**Your instructions**
In the text about Apple and AI on the edge, what is the name of the open source AI framework Apple released in December 2023?

Reading text below:

But if LLMs could run on future chip technology with orders of magnitude less power, why run the new LLMs on servers in the cloud at all? Running them on the end device - on the edge - would make a lot of sense for privacy reasons alone. Apple still makes its money by selling end devices. So why should Apple watch its end devices become mere middlemen for its competitors' cloud-based AI solutions? As far as I know, there are no signs that Apple will suddenly enter the cloud AI race with Open AI's ChatGPT or Google Bard. I think Apple is planning something else, and there are the first concrete signs of it: starting with the iPhone, Apple's products could become platforms for running AI on the edge. In December 2023, Apple engineers published a method for running large LLMs on the flash memory of a device (such as an iPhone), bypassing the problem of limited DRAM on the edge. Flash memory has about an order of magnitude higher storage capacity than DRAM, making it possible to run even large LLMs on small end devices. Also in December 2023, Apple released its own open source AI framework, MLX, which is optimized for Apple's silicon chip architecture. App developers can already use it to write their own machine learning applications on Apple silicon. Earlier, in October 2023, Apple engineers unveiled their own multimodal LLM Ferret, which has since been released as open source as well. Every new powerful open source LLM ultimately attacks the market position of already existing commercial LLMs. With the M1-M3 generations, Apple has developed cutting-edge processor technology and has been a leading chip developer for years. For now, AI appears to be primarily a software revolution. Given the similar performance of OpenAI's GPT-3.5, xAI's Grok, the open source model Mixtral, and Google's Gemini Pro, as well as the reported similar performance of OpenAI's GPT 4.0 and Google's Gemini Ultra, there is already a suspicion that we are not so far away from the maximum possible performance of the new LLMs - some call it Peak AI. Perhaps the next quantum leap in AI will be preceded by a revolution in computer chips - in which case Apple, as a leading chip designer, would suddenly be at the forefront. And when it comes to implementing and applying such AI models, let's not forget that Apple's devices are already packed with all kinds of sensors that generate a constant stream of data for locally executed AI.
So do we really want to believe that the world's most highly capitalized company is sleeping through the AI revolution and thinks it can continue to satisfy its customers with annual "lackluster" updates to high-priced devices? I doubt that Apple is simply relying on its product ecosystem to keep its customers. A new generation of iPhones and other devices capable of efficiently running AI on the edge would be the foundation for an ecosystem of AI apps by Apple and third-parties that only Apple device owners would have access to - a Buffetian economic moat par excellence. Or, to quote the 2011 iPhone 4 advertising slogan, "If you don't have an iPhone, well you don't have an iPhone."

End of Reading text.
Supplied material below:

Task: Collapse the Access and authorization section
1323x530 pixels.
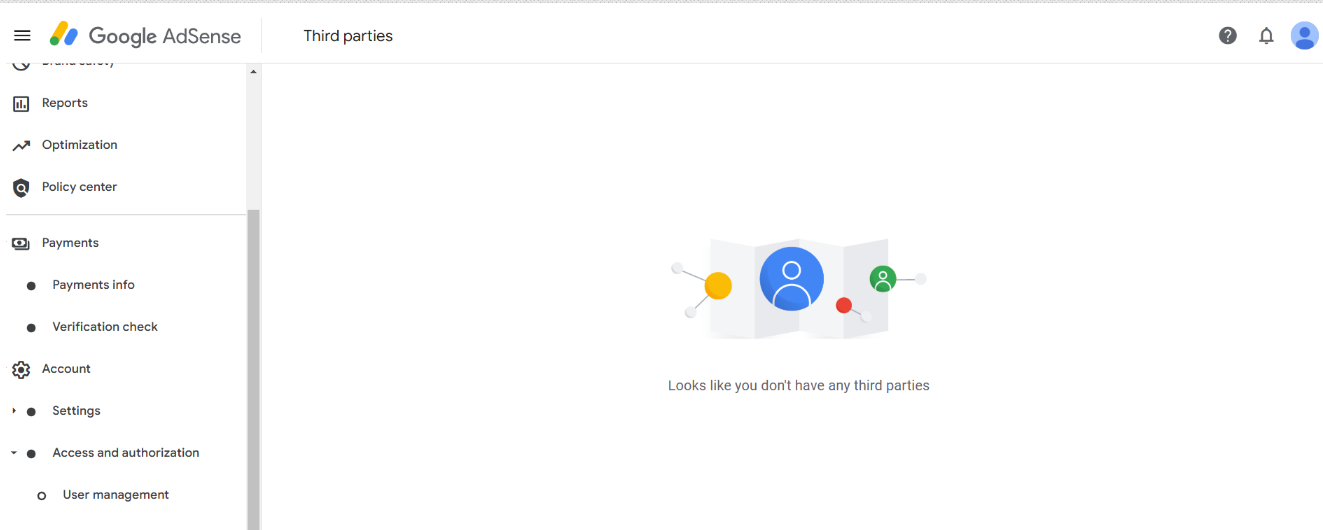Action: pos(14,453)
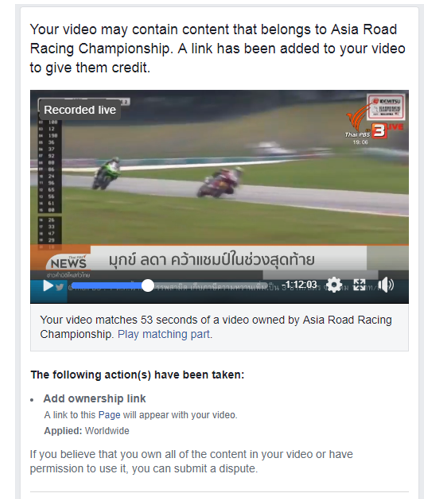Screen dimensions: 440x499
Task: Click the submit a dispute sentence
Action: coord(191,461)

End of Supplied material.

**Your solution**
MLX